The State's comment was improper because it could "divert the jury from its duty to decide the case on the evidence, by injecting issues broader than the guilt or innocence of the accused under the controlling law, or by making predictions of the consequences of the jury's verdict." Walker v. State, 254 Ga. 149 (327 SE2d 475) (1985)
; Calhoun v. State, 213 Ga. App. 375 (444 SE2d 405) (1994)
. Because the State's comment was improper, the court was required to rebuke counsel. OCGA 17-8-75
. However, this Court has held that "where the instruction by the court to the jury to disregard the remarks was full, it in effect amounted to a rebuke of counsel." Counts v. Moorehead, 232 Ga. 220 (1) (206 SE2d 40) (1974)

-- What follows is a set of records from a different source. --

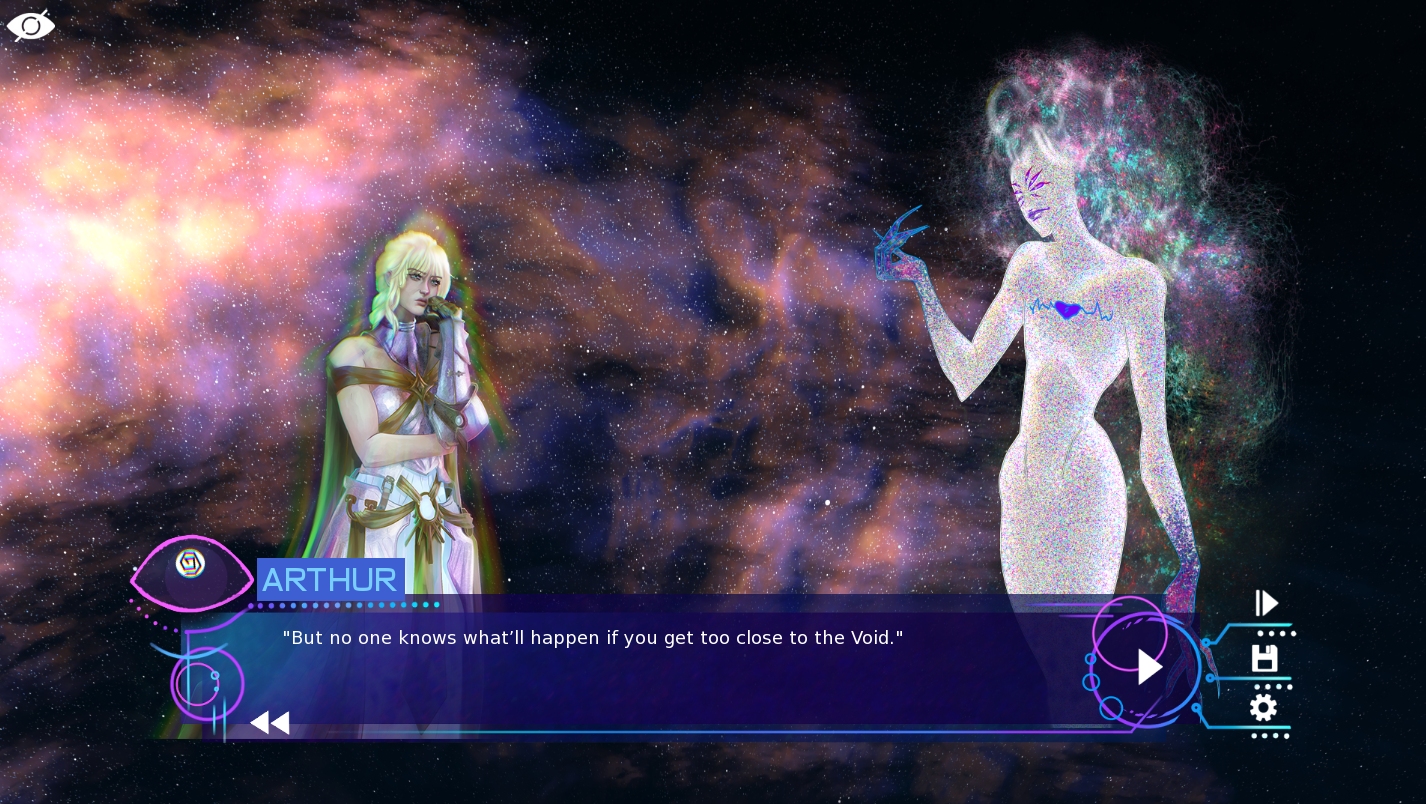Activate the skip-forward icon

[1267, 603]
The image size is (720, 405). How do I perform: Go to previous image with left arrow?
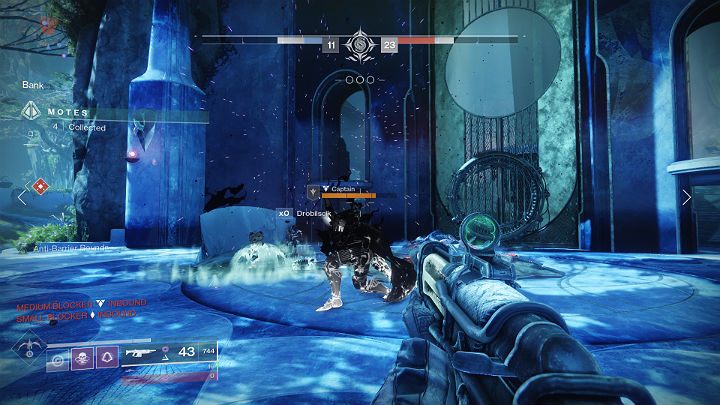click(22, 198)
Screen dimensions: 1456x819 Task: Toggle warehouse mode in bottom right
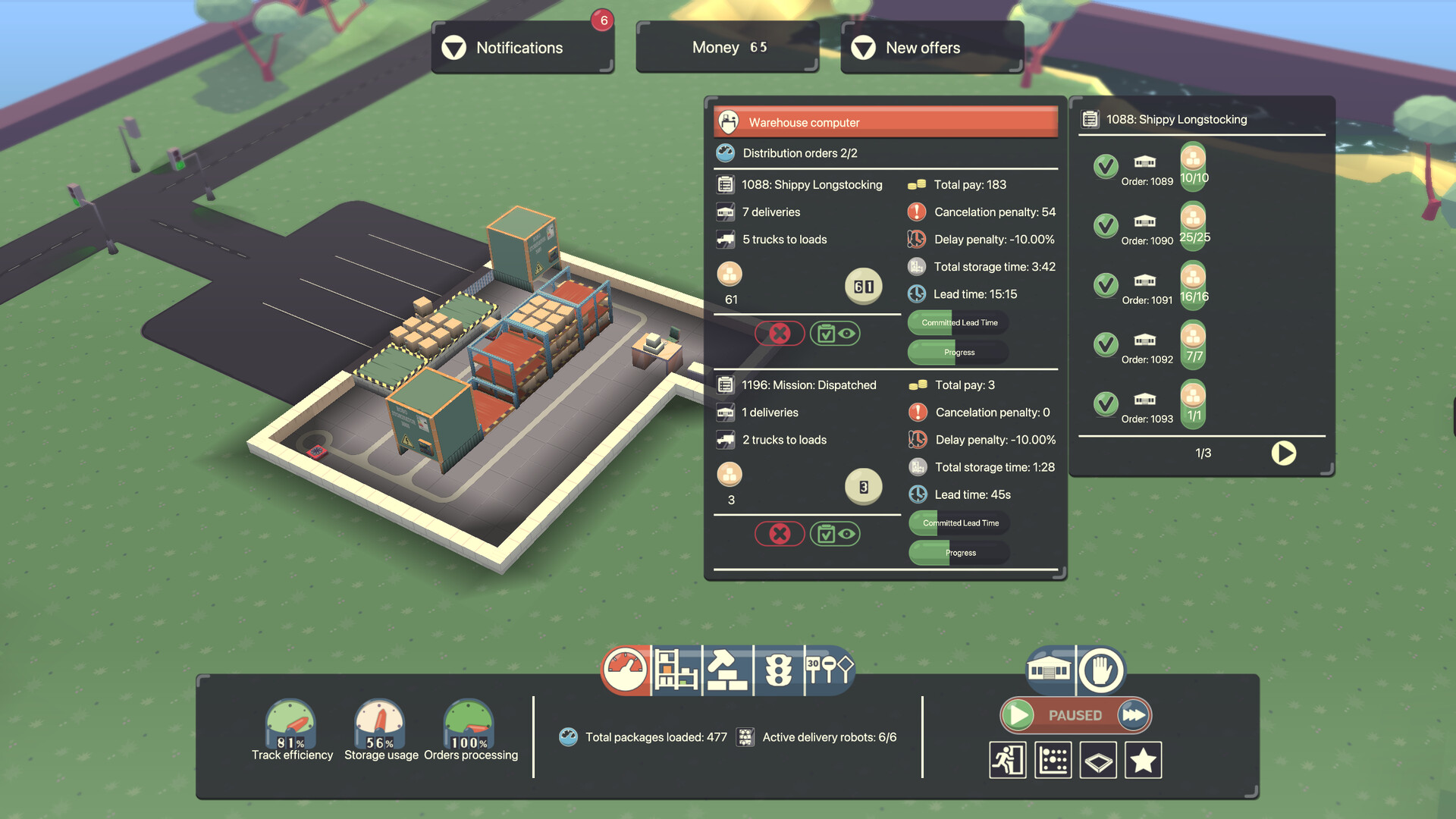[x=1050, y=671]
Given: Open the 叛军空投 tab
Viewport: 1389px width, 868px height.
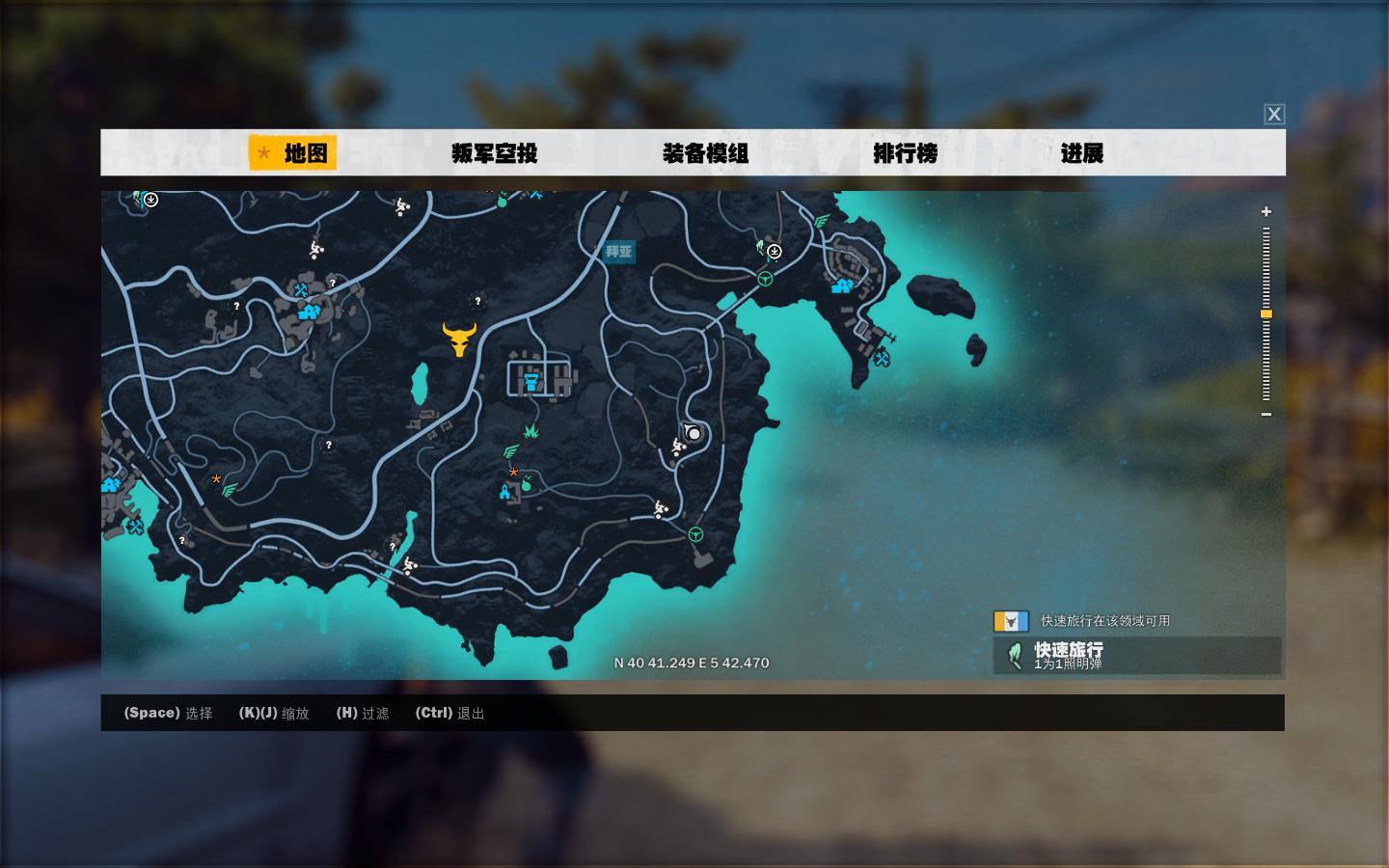Looking at the screenshot, I should pos(494,152).
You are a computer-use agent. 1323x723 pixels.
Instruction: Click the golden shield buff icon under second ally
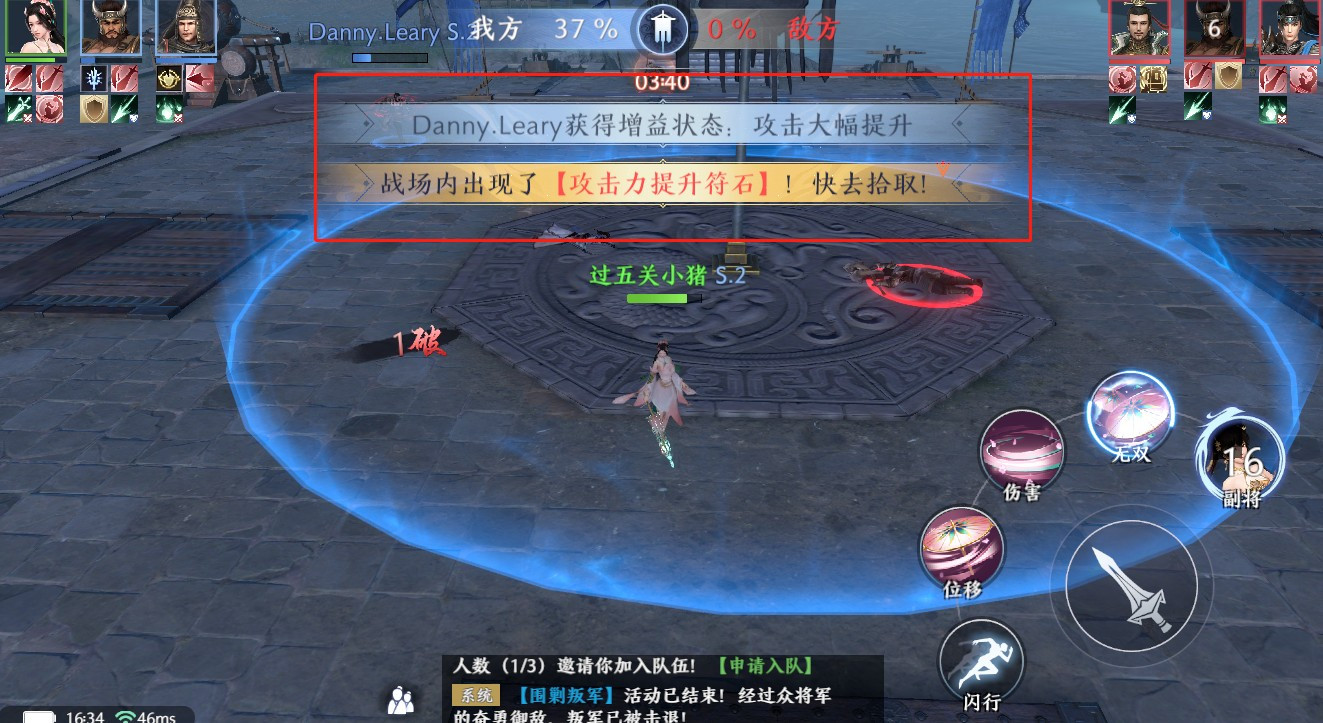point(94,110)
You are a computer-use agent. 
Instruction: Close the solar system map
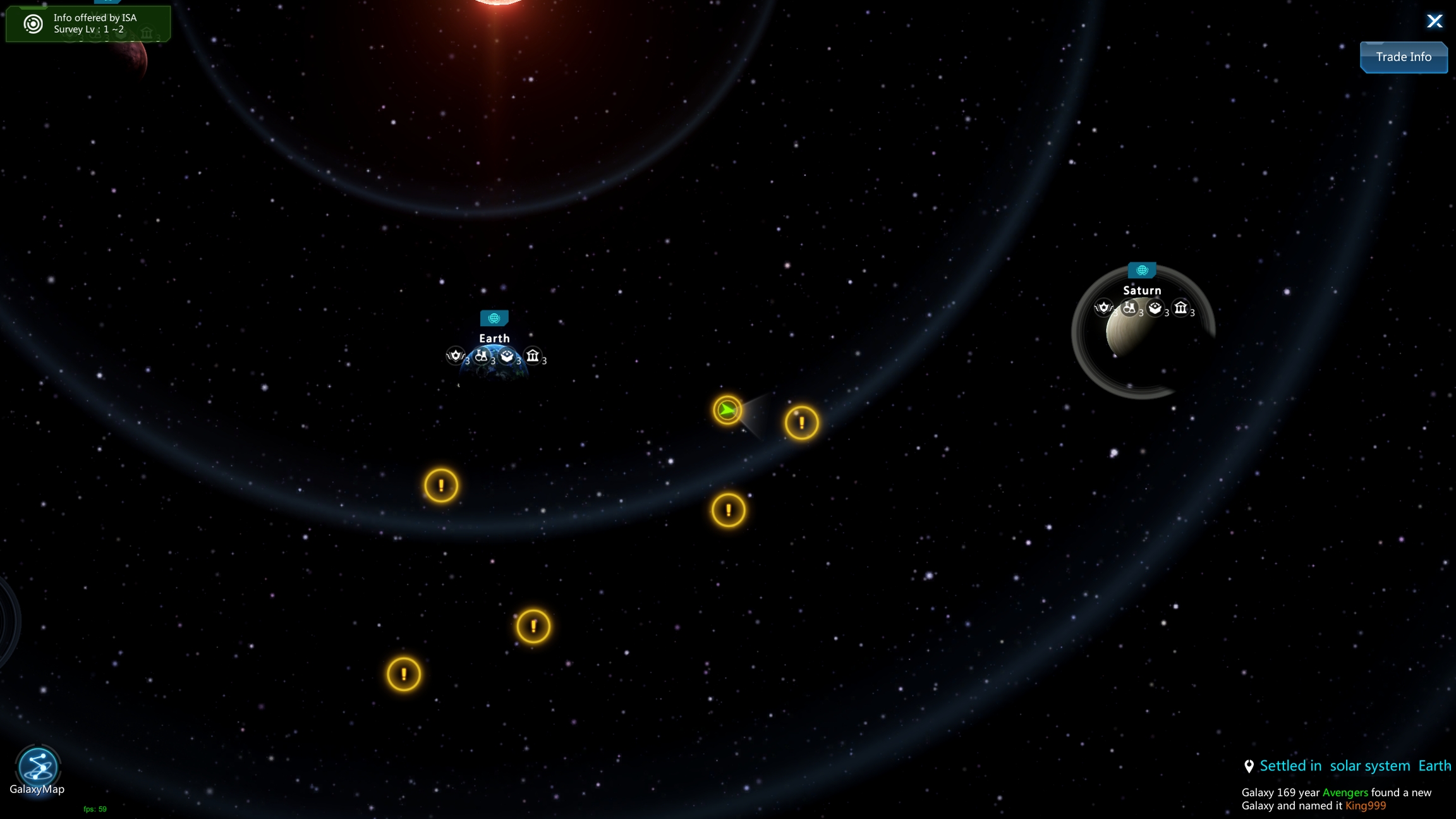tap(1435, 21)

; Ward v. State, 252 Ga. 85 (2) (311 SE2d 449) (1984)
. Because the court's instructions following appellants' objections clearly informed the jury not to consider the consequences of its verdict, we conclude that the instructions amounted to a rebuke of counsel and cured any impropriety of the prosecutor's comments.
7. Palmer also argues that the State improperly appealed, during its closing argument, to the prejudices of the jury with respect to drug abuse and drug dealing in the community. However, because Palmer failed to object to the prosecutor's argument at trial, this issue may not be considered on appeal. Scott v. State, 243 Ga. 233 (253 SE2d 698) (1979)
Daniel J. Craig, District Attorney, Charles R. Sheppard, Assistant District Attorney, Michael J. Bowers, Attorney General, Susan V. Boleyn, Senior Assistant Attorney General, Peggy R. Katz, Assistant Attorney General, for appellee.